FIG. 3 illustrates an example in which the microphone 110 is first enabled and then the camera 120 is enabled. However, the enabling order may be changed. For example, when the display apparatus 100 is turned off, the camera 120 may be maintained in an enabled state and the microphone 110 may be maintained in a disabled state. In this example, when the user is photographed while the display apparatus 100 is turned off, the controller 130 may analyze the captured image and determine whether a user motion is input from a registered user. If it is determined that the user motion is input from the registered user, the controller 130 may enable the microphone 110.

In response to a voice signal being input through the enabled microphone 110, the controller 130 analyzes the voice signal and detects a voice command. The controller 130 then performs the command, for example, the turn-on operation and a user login operation. According to another embodiment of the present invention, the controller 130 may also further check whether the voice signal is a voice of the registered user based on a voice feature detected during a voice signal analyzing process.

As another example, the microphone 110 and the camera 120 may each be maintained in an enabled state even while the display apparatus 100 is turned off. In this case, a user motion and a voice signal may be simultaneously received and processed.

The display apparatus 100 may further include a proximity detecting sensor for detecting whether a user is present, in addition to the microphone 110 and/or the camera 120. The proximity detecting sensor may detect a user present in front of the display apparatus 100, and the controller 130 may enable at least one of the microphone 110 and the camera 120 and perform the user interaction described herein.

Although FIG. 1 illustrates the case in which a voice signal and a user motion are simultaneously input, the voice signal and the user motion may be sequentially input. For example, as described with reference to FIG. 3, when the display apparatus 100 is turned off and only the microphone 110 is enabled, the user motion may not be input. Thus, the user may first input the voice signal and then input the motion. To assist the user, the display apparatus 100 may display a suggested pattern of motion to assist the user.

FIG. 4 is a diagram illustrating a user interacting with a display apparatus according to an exemplary embodiment. Referring to FIG. 4, in response to a voice signal being input by the user 10 (S410), the display apparatus 100 receives and analyzes the voice signal. The display apparatus 100 may determine that a registered user issues a voice command, and the controller 130 of the display apparatus 100 may enable the camera 120 and display the suggested pattern 400 of motion on a display 150. The suggested pattern 400 is a pattern for guiding the user to make a pattern of motion corresponding to a command. The user may see the displayed pattern 400 and may intuitively recognize the fact that a voice signal of the user is normally input and the fact that the user needs to input a specific pattern of motion.

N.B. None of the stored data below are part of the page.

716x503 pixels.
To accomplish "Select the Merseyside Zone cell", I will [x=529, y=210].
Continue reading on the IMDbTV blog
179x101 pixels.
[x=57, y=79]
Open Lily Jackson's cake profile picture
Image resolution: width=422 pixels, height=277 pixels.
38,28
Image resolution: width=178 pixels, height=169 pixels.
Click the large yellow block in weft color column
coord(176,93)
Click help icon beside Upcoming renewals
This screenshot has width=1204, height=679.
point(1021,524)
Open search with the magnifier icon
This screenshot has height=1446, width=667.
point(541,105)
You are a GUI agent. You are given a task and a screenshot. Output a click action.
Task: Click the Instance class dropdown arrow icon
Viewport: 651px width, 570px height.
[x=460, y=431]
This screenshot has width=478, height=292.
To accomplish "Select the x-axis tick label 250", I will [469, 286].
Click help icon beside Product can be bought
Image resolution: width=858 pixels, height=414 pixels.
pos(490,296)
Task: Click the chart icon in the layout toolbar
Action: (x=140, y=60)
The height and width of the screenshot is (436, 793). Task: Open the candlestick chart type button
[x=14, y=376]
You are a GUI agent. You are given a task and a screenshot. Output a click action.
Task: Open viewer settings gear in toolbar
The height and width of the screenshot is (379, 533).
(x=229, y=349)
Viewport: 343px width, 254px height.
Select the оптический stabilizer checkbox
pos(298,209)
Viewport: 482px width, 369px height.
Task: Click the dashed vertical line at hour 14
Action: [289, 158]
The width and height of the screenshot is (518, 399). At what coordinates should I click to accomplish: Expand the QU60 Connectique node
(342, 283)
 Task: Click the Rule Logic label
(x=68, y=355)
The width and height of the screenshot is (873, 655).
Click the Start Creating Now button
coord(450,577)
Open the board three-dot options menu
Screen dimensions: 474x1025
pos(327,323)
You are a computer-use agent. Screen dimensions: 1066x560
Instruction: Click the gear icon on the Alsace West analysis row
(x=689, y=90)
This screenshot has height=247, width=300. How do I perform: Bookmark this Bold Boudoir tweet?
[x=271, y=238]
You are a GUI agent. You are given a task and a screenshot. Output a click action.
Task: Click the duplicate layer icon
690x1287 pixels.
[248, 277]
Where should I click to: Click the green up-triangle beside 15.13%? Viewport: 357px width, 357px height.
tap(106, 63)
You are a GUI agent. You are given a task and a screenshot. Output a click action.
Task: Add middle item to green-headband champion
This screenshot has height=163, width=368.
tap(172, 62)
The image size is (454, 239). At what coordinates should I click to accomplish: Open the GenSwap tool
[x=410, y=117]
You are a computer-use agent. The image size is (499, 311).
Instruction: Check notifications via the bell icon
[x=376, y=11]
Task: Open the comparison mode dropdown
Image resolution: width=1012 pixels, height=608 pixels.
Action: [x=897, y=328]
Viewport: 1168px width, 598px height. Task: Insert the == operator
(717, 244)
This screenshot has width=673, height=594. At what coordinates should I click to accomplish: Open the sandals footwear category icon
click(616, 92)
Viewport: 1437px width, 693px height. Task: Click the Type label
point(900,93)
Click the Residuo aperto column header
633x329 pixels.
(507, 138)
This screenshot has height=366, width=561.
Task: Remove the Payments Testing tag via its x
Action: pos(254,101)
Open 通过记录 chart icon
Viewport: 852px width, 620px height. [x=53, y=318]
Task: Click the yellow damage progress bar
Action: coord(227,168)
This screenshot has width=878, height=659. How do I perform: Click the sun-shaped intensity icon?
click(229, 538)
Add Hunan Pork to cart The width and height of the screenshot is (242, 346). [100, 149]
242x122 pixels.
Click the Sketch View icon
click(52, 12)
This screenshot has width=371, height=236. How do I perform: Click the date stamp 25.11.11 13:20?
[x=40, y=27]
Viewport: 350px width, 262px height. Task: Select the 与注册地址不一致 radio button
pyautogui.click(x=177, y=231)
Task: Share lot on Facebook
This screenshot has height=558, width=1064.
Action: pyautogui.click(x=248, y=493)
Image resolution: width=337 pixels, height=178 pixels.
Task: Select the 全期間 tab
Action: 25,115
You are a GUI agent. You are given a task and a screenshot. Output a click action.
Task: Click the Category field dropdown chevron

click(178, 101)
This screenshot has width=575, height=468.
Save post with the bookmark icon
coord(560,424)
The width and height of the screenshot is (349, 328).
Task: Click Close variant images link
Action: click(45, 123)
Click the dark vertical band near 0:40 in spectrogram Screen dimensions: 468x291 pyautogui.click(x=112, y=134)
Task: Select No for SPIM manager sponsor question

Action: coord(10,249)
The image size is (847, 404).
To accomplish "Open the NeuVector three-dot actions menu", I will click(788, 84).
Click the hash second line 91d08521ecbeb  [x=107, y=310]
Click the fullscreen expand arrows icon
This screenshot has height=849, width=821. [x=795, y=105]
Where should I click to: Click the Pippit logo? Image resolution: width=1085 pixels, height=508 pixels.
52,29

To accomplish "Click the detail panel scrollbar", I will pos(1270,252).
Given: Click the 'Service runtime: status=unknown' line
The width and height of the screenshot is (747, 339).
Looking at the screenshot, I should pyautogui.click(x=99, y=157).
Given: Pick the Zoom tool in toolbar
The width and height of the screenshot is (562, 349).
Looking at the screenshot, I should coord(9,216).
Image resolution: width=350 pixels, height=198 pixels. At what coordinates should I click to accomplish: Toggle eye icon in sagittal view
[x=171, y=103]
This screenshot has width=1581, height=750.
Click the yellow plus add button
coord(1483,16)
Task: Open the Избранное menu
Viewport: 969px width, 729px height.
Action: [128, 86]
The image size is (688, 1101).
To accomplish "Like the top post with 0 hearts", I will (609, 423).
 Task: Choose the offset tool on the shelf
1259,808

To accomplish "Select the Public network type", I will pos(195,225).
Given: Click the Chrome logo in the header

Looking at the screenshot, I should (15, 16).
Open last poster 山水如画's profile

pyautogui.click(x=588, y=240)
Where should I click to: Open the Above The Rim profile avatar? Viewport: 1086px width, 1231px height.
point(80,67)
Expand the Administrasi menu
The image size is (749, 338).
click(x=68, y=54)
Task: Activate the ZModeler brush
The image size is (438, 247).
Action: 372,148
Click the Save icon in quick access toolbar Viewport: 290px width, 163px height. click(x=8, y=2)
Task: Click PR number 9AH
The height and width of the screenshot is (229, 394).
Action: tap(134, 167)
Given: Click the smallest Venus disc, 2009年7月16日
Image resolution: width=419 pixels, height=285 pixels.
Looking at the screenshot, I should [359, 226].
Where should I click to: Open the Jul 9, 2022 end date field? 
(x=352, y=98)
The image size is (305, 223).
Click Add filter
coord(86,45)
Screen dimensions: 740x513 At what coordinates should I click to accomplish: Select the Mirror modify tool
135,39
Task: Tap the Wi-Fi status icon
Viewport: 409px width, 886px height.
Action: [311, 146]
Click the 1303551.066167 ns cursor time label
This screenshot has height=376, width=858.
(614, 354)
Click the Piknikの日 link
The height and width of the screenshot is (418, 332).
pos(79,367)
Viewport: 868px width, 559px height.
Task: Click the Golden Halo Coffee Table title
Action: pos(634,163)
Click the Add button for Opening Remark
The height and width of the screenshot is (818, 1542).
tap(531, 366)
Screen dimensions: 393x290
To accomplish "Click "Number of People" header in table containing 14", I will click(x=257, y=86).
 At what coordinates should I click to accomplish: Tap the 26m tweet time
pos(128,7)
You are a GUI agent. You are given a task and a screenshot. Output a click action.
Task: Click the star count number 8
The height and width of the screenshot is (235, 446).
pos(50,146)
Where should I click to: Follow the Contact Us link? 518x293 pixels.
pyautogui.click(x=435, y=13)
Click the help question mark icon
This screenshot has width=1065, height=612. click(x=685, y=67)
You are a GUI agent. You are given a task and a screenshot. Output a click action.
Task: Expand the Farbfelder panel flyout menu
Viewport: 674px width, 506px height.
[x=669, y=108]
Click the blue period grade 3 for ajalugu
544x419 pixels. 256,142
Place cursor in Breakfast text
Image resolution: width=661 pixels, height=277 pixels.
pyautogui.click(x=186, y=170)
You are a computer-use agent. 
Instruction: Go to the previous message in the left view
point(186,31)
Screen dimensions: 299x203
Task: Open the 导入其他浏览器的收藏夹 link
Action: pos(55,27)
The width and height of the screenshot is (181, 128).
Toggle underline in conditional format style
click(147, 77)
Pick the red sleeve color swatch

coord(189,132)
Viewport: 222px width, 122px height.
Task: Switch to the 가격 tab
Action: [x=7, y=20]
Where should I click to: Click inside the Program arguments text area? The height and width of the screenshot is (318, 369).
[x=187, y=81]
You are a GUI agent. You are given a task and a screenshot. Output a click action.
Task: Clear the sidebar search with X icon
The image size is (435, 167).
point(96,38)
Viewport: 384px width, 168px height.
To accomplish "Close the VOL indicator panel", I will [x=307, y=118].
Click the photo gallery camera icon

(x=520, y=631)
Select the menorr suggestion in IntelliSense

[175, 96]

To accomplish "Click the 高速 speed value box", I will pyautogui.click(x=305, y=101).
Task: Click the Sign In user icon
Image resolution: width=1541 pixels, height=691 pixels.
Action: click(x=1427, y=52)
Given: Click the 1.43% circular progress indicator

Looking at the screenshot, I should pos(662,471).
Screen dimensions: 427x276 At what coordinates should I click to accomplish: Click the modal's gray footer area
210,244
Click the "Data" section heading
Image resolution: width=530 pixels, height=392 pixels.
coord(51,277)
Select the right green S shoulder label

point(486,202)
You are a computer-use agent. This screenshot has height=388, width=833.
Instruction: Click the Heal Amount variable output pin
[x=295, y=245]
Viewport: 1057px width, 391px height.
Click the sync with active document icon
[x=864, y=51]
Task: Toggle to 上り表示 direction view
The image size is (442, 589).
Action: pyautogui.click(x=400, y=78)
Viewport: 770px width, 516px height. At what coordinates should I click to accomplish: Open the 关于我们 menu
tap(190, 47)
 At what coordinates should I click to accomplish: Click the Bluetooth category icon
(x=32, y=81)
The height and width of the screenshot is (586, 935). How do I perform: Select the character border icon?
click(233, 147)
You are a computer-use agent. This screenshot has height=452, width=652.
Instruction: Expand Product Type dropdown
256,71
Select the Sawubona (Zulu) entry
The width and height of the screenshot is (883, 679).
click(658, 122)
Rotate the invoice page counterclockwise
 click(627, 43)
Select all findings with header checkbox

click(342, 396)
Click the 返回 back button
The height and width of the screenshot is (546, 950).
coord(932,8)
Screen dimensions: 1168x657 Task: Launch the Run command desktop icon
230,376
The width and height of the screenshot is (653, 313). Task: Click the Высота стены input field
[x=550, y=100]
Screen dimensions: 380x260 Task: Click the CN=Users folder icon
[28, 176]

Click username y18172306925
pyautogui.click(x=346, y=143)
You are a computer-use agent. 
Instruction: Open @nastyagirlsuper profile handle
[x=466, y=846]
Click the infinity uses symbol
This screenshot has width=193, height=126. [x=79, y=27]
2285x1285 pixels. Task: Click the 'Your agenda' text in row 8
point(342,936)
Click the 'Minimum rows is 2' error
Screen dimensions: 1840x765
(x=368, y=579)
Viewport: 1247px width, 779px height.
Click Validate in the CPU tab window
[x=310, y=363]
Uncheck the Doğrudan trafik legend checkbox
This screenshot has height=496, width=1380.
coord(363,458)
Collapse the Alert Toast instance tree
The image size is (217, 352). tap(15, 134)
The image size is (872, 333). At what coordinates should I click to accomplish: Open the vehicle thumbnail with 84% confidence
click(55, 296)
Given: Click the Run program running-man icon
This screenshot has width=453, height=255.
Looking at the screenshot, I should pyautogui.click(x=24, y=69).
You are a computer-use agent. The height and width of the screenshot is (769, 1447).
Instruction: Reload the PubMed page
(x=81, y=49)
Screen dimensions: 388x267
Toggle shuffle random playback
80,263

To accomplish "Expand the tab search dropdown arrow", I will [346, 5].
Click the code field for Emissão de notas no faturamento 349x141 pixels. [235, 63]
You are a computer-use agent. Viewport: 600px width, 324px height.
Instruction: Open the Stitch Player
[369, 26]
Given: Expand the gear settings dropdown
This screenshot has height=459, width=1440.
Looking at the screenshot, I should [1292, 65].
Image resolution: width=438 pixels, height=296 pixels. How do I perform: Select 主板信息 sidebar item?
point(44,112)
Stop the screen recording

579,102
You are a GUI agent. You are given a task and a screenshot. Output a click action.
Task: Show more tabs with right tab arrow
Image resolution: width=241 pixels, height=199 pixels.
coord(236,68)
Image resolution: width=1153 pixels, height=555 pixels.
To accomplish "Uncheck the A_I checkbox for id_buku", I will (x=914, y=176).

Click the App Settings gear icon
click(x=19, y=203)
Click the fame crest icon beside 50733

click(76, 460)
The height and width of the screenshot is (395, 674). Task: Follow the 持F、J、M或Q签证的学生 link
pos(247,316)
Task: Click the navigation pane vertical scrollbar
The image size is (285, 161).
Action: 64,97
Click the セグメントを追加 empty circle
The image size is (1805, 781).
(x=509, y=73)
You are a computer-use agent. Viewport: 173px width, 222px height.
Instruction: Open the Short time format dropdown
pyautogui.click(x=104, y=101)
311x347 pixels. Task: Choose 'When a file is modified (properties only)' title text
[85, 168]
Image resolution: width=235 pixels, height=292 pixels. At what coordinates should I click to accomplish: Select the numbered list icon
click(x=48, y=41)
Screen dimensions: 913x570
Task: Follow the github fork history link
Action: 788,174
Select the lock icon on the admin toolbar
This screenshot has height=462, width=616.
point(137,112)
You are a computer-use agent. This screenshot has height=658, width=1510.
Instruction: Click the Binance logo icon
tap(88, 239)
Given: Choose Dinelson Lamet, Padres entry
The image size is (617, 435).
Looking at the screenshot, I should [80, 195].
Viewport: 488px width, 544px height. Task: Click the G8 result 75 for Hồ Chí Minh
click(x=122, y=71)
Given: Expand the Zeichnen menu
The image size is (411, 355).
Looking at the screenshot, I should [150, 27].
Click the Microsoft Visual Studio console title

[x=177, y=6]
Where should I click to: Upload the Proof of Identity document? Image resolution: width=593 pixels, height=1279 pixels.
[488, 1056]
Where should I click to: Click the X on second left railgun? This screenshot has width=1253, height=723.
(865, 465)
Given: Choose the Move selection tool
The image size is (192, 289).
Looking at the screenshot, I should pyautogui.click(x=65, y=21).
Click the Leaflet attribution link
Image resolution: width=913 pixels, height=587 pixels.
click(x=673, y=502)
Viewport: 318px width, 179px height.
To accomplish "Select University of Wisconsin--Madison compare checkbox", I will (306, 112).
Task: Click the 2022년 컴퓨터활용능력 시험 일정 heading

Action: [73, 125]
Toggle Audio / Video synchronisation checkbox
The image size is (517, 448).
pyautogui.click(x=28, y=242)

For example, when the user 10 puts his or her hand up and inputs a predetermined motion (S420), the controller 130 may render a graphic object on the pattern 400 according to a user motion.

Although FIG. 4 illustrates an example in which a registered user inputs a voice signal and a motion, the display apparatus 100 may not transmit a feedback or perform a command when a non-registered user issues a voice command or motion command, as described above.

FIG. 5 is a diagram illustrating a suggested pattern 400 of motion. Referring to FIG. 5, the suggested pattern 400 includes a plurality of circular objects 410-1 to 410-9 and lines connecting them. A user may make a motion by drawing a pattern in the air using a body portion, for example, a finger, a palm, and the like, used for user motion registration. The controller 130 analyzes a user motion photographed by the camera 120 and renders a graphic line 450 in this example connecting some of the circular objects according to the motion. FIG. 5 illustrates a case in which a pattern similar to the number ‘2’ is rendered along second, first, fourth, fifth, sixth, seventh, and eighth circular objects 410-2, 410-1, 410-4, 410-5, 410-6, 410-7, and 410-8. It should be appreciated that the type and shape of the pattern may be set in various ways according to user registration.

In order to prevent misrecognition of a user motion, a start point for rendering the graphic line 450 may be fixed as one circular object. For example, the first circular object 410-1 may be fixed. Accordingly, if the user makes a motion with his or her hand upwards and draws a circle clockwise, the controller 130 may render the graphic line 450 along circular objects 410-4, 410-8, 410-9, 410-6, and 410-2 that are arranged clockwise from the first circular object 410-1 corresponding to the motion of the user with respect to the fixed circular object 410-1.

FIG. 6 is a block diagram illustrating a display apparatus 100 according to another exemplary embodiment. Referring to FIG. 6, the display apparatus 100 includes the microphone 110, the camera 120, the controller 130, a speaker 160, and the display 150. The microphone 110 and the camera 120 are described with reference to FIG. 2 and thus additional description thereof is not repeated here.

The display 150 is for displaying various images. The speaker 160 is for outputting various audio signals. The display apparatus 100 may receive a broadcast signal and output broadcast content. Here, the display 150 displays a broadcast content image and the speaker 160 outputs an audio signal synchronized with the broadcast content image. To process broadcast content or other contents, the display apparatus 100 may include various components such as a tuner, a demultiplexer, a video decoder, an audio decoder, a filter, an amplifier, and the like.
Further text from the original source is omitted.